Близки они в реальной стимулирующей практическую деятельность силе и в заложенной в них интеллектуальной мощи. Эффективность воздействия этого на людей, на те миллиарды населения, которые ныне добились и продолжают добиваться наиболее значимых результатов, немало значит. Ведь если сегодня мир и смотрит с надеждой на какие-то страны, способные на то, чтобы вытащить его из тисков кризиса, так это именно передовой Запад и успешно соревнующийся с ним китайско-конфуцианский регион. И, если и есть надежда на то, что мир еще можно спасти от катастрофы, связанной с перенаселением его миллиардами бедных и обездоленных и угрозами со стороны левых, а еще больше воинствующих исламистов, то это только интеллектуальная и преобразующая мощь именно этих регионов.
А как же с Россией?
Россия наша не схожа ни с Западом, о чем все давно знают, ни с Китаем, что многим непонятно. Несходство в том, что парламентарная либеральная демократия на Западе гарантирует общество от беззакония и вынуждает власть обслуживать его, чего у нас и в помине нет. В Китае ту же роль играет далекое от парламентаризма, либерализма и демократии, также и от религии конфуцианство, нормативы которого воспитывают благородство и гуманность, уважение к старшим и пиетет перед мудростью прошлого. Они ведут людей по пути старания и самоусовершенствования, нестяжания и соревновательности, близкой к церемониалу дисциплинированности и осознанного стремления к успеху. Как выясняется в наши дни, комплекс передового Запада, как и отличный от него конфуцианский, оказываются наиболее подходящими для успешного развития.

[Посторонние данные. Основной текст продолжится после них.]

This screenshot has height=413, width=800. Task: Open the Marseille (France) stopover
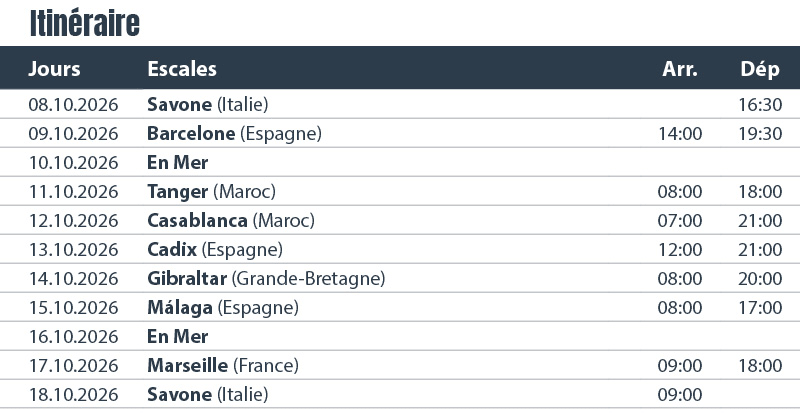[223, 365]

В России, что с легкостью просматривается, со всем этим, мягко говоря, дело обстоит не слишком гладко. Старших не очень уважают, мудрость прошлого (где она?) не чтут, детей к постоянному самоусовершенствованию приучают не часто, а социальной дисциплине уделяют не слишком много внимания. Перечень несходств легко продолжить. Достаточно обратить внимание на обилие сяо-жэнь с их пристрастием к наживе и выгоде. Потому и неудивительно, что разница влияет на результат, имея в виду выход из тупика марксистского большевизма. Что Китаю после Мао далось с завидной легкостью (то же рано или поздно будет с КНДР), у нас просто никак не получается. Кричащий разрыв между богатством и безнаказанностью привилегированных и весьма убогим существованием большинства, постоянные внутренние раздоры, злоба и ненависть, резкие столкновения на этноконфессиональной почве буквально на каждом шагу. И нет надежд на справедливый суд. Неудивительно и то, что дает о себе знать ностальгия неприспособленных к самостоятельному существованию людей к советскому прошлому. Богатых клеймят, а к коммунистам, чье господство в недавнем прошлом принесло столько зла, напротив (вот она, матрица, свои и чужие!), многие относятся спокойно, с сочувствием.
Этот багаж, естественно, не дает оснований рассчитывать на то, чего уже достиг и продолжает достигать Китай. Мы разные и, видимо, должны, к большому сожалению, принять это как факт. Это не значит, что при благоприятном стечении обстоятельств и неожиданно возникшей некоей случайности положение дел не сможет измениться в лучшую сторону. В прошлом не раз так бывало. Но согласимся, расчет на это – слабое утешение.